---- Source records
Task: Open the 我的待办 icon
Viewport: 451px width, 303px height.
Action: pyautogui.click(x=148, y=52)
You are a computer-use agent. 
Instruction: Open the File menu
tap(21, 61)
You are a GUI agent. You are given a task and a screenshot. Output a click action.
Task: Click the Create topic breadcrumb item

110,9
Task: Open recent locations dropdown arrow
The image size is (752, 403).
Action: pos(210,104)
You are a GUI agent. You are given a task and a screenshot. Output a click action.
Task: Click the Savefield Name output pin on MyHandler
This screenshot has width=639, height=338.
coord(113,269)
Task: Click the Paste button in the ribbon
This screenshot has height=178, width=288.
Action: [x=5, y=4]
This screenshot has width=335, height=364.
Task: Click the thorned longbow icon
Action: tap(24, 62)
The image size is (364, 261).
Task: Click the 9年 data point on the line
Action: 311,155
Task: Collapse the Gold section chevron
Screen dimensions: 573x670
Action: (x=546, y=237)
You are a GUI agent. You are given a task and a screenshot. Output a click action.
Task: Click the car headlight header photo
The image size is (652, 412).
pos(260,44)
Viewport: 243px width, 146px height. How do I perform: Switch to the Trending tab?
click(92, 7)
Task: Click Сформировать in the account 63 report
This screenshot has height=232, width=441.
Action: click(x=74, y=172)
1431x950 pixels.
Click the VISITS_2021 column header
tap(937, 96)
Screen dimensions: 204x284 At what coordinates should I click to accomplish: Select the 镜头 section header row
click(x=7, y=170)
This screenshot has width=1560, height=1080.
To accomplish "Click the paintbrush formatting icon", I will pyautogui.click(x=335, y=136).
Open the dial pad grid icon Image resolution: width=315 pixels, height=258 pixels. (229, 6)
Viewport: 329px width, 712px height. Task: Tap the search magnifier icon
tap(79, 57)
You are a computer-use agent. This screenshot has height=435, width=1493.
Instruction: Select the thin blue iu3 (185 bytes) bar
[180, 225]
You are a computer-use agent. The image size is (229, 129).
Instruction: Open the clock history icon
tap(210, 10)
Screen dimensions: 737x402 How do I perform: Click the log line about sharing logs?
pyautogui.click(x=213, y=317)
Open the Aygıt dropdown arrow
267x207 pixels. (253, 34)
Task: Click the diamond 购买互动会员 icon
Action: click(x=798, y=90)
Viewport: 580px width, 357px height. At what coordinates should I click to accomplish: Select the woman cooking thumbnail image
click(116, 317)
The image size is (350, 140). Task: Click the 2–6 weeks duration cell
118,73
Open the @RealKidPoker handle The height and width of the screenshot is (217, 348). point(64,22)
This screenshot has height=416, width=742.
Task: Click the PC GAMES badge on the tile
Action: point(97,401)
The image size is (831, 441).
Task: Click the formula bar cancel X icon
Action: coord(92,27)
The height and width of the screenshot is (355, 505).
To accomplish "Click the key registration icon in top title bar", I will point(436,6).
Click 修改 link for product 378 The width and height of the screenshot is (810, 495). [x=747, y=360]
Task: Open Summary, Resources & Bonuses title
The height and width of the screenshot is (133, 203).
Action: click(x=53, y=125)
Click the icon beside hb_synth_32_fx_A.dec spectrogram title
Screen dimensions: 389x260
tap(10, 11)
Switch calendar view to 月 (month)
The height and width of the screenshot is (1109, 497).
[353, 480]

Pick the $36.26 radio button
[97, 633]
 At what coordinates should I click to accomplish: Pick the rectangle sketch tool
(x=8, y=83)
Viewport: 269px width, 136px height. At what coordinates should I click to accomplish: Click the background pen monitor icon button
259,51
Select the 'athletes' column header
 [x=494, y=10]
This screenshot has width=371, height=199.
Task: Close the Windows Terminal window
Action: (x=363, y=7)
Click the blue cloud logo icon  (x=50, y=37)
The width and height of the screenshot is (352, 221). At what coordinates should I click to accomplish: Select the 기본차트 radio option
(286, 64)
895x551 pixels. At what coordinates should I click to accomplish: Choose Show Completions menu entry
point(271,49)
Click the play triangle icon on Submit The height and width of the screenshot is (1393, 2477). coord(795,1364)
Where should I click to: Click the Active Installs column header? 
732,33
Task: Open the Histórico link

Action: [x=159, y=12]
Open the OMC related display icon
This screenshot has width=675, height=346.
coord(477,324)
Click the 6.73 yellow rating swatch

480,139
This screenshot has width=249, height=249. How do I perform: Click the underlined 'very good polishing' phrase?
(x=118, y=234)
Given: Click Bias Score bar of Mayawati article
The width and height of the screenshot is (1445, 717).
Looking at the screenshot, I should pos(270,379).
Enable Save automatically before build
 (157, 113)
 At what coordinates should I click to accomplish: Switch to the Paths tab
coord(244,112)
--------
= What you are asked to do =
Reproduce exactly the lines of the records above from the one with "Viewport: 451px width, 303px height." to the one with "Task: Open recent locations dropdown arrow", both included, and leave out everything else.

= Answer space =
Viewport: 451px width, 303px height.
Action: pyautogui.click(x=148, y=52)
You are a computer-use agent. 
Instruction: Open the File menu
tap(21, 61)
You are a GUI agent. You are given a task and a screenshot. Output a click action.
Task: Click the Create topic breadcrumb item

110,9
Task: Open recent locations dropdown arrow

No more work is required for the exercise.